Moreover, the Shriner’s Burn Institute in Cincinnati had published warnings to the franchise food industry that its members were unnecessarily causing serious scald burns by serving beverages above 130 degrees Fahrenheit. In refusing to grant a new trial in the case, Judge Robert Scott called McDonald's behavior “callous.” (Morgan, The Recorder, September 30, 1994). 
 

WHAT ABOUT THE “STELLA AWARDS” (NAMED FOR STELLA LIEBECK) CIRCULATING AROUND THE INTERNET?

The Stella Awards, which are supposedly six “crazy” lawsuits, have been circulating around the Internet since May 2001.  They are all entirely made up.  According to Snopes.com, a website that debunks urban legends, “All of the entries in the list are fabrications – a search for news stories about each of these cases failed to turn up anything, as did a search for each law case.” In 2003, then Washington Post media columnist Howard Kurtz reported on confronting U.S. News & World Report owner Mort Zuckerman about referencing these fictitious cases. “Great stuff,” said Kurtz after describing two of the crazy lawsuits cited by Zuckerman.  “Unfortunately for Zuckerman, totally bogus.…  Zuckerman has plenty of company.  A number of newspapers and columnists have touted the phantom cases since they surfaced in 2001 in a Canadian newspaper.”

 

IS THIS USE OF FABRICATED ANECDOTES A NEW THING?
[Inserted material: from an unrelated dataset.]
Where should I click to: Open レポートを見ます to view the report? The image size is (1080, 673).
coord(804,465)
No.  The “tort reform” movement has been using exaggerated or fabricated anecdotes to drive their agenda for years.  In his 1996 article “Real World Torts,” University of Wisconsin Law School professor Marc Galanter wrote, “Unfortunately, much of the debate on the civil justice system relies on anecdotes and atrocity stories and unverified assertion rather than analysis of reliable data.” Professors William Haltom and Michael McCann illustrate many examples of this in their 2004 book Distorting the Law; Politics, Media and the Litigation Crisis, writing thattort reformers” typically point to some extraordinary occurrence – some exaggerated or fabricated “horror story” – to symbolize what they want to call “ordinary” about the tort system.  The outcomes of these cases are told in a way to violate notions of common sense, and to demonstrate injustices and inefficiencies of the tort system, which is said to be of great cost and peril to individual responsibility, economic efficiency, and reason.
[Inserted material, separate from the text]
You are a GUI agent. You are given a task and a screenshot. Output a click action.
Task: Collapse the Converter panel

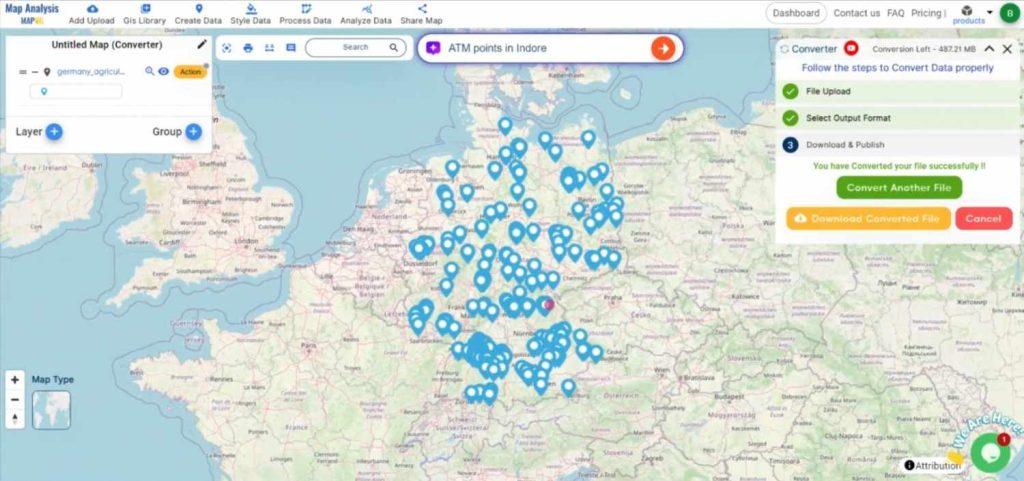(989, 48)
For example, the case of Charles Bigbee was the “McDonald’s coffee case” of the 1980s.  President Ronald Reagan described Bigbee’s case in a 1986 speech as follows: “In California, a man was using a public telephone booth to place a call. An alleged drunk driver careened down the street, lost control of his car, and crashed into a phone booth. Now, it’s no surprise that the injured man sued. But you might be startled to hear whom he sued: the telephone company and associated firms!”

In fact, Bigbee’s leg was severed after a car hit the phone booth in which he had been trapped. The door jammed after he saw the car coming ‚ he tried to flee but could not. The accident left him unable to walk, severely depressed and unable to work. Because the phone company had placed the booth near a known hazardous intersection, and because the door was defective, keeping him trapped inside, he sued the phone company for compensation.
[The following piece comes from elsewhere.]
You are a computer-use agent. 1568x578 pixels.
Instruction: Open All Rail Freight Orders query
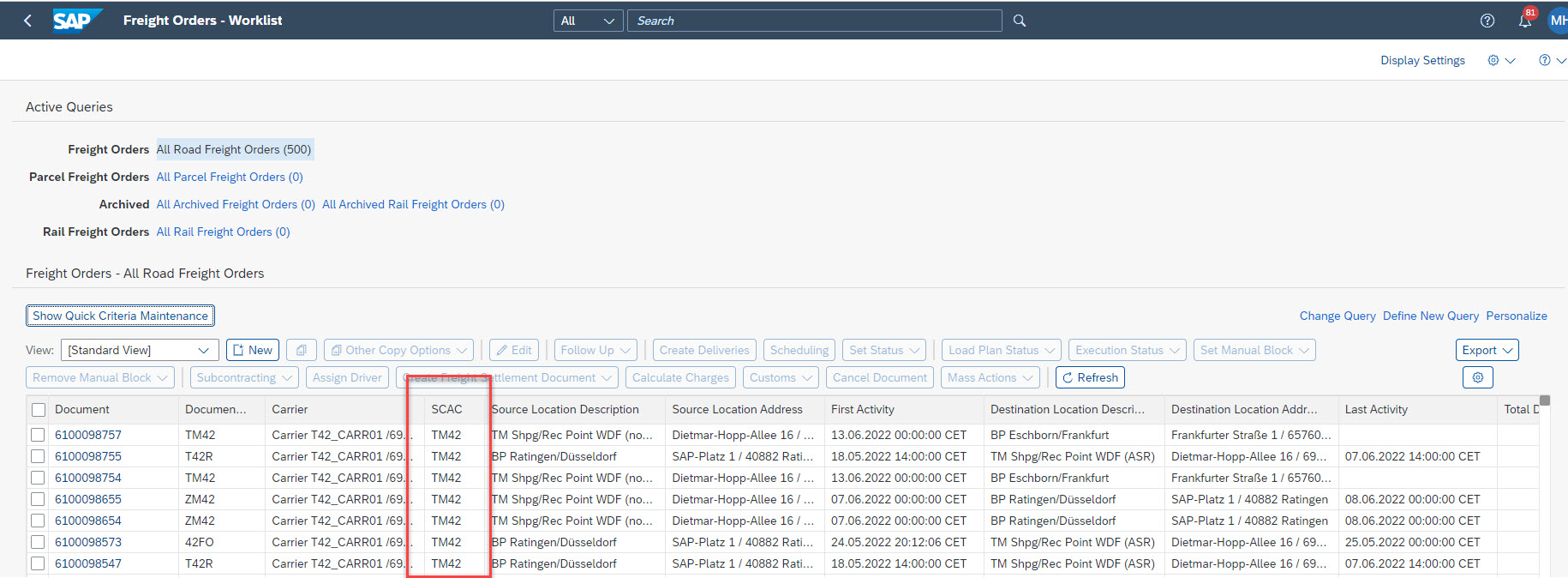(223, 232)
Consumer groups brought Bigbee and others to testify in Congress in 1986.  Bigbee said, “I believe it would be very helpful if I could talk briefly about my case and show how it has been distorted not only by the President, but by the media as well. That is probably the best way to show that people who are injured due to the fault of others should be justly compensated for the damages they have to live with the rest of their lives.” House Committee on Banking, Finance and Urban Affairs, July 23, 1986. Charles Bigbee died in 1994 at age 52.